In der Vergangenheit sind durch Tollwutepidemien im und um den Serengeti-Nationalpark herum eine Vielzahl von Menschen sowie Nutz- und Wildtieren getötet worden. Jedes Jahr gibt das Serengeti Veterinary Department etwa 6.000 US-Dollar zur Unterstützung von Tollwutimpfungen in den Distrikten Tarime, Serengeti, Bunda, Magu und Bariadi aus. Jedoch sind die Impfprogramme aufgrund unzureichender finanzieller Mittel auf die Dörfer direkt um den Nationalpark herum beschränkt gewesen. Durch das Programm konnte das Vorkommen von Tollwut bei Wildtieren und Menschen im Bereich des Parks verringert werden, aber der Effekt wäre nachhaltiger, wenn eine größere Fläche abgedeckt werden könnte. Das Veterinary Department benötigt hier also Unterstützung von allen Interessierten, um Menschen, Nutztiere und Wildtiere zu schützen. Die Bereitstellung von Impfstoffen, Transportmaterialien, Spritzen, Nadeln etc. ist höchst willkommen.

 
5. Ausrüstung für die Ranger in der Serengeti

Die Ranger sind das Rückgrat aller Schutzprogramme in der Serengeti. Sie üben ihre gefährliche Arbeit unter sehr schwierigen Bedingungen aus. Es gibt in der Serengeti 160 , die für ihre Überwachungsarbeit entsprechend ausgerüstet werden müssen.
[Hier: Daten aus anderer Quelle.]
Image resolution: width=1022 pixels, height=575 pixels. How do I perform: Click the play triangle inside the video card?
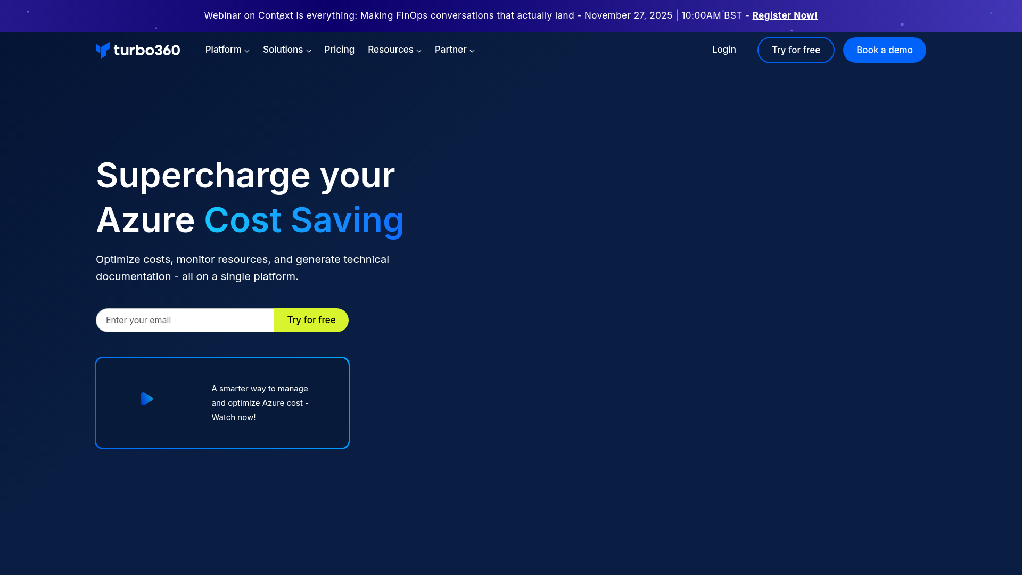[x=147, y=399]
Sie benötigen dringend Uniformen (inklusive Hemden, Gürtel, Stiefel, Regenmäntel etc.), Ausrüstung zum Arbeiten in der freien Natur (Zelte, Messer, Schlafsäcke etc.) und Arbeitswerkzeuge (Ferngläser, GPS, Sichtungsteleskope, Nachtsichtbrillen etc.). Jeder Beitrag ist willkommen. Bei Sponsorenprogrammen versehen wir die gestifteten Gegenstände mit dem Namen und Logo Ihres Unternehmens.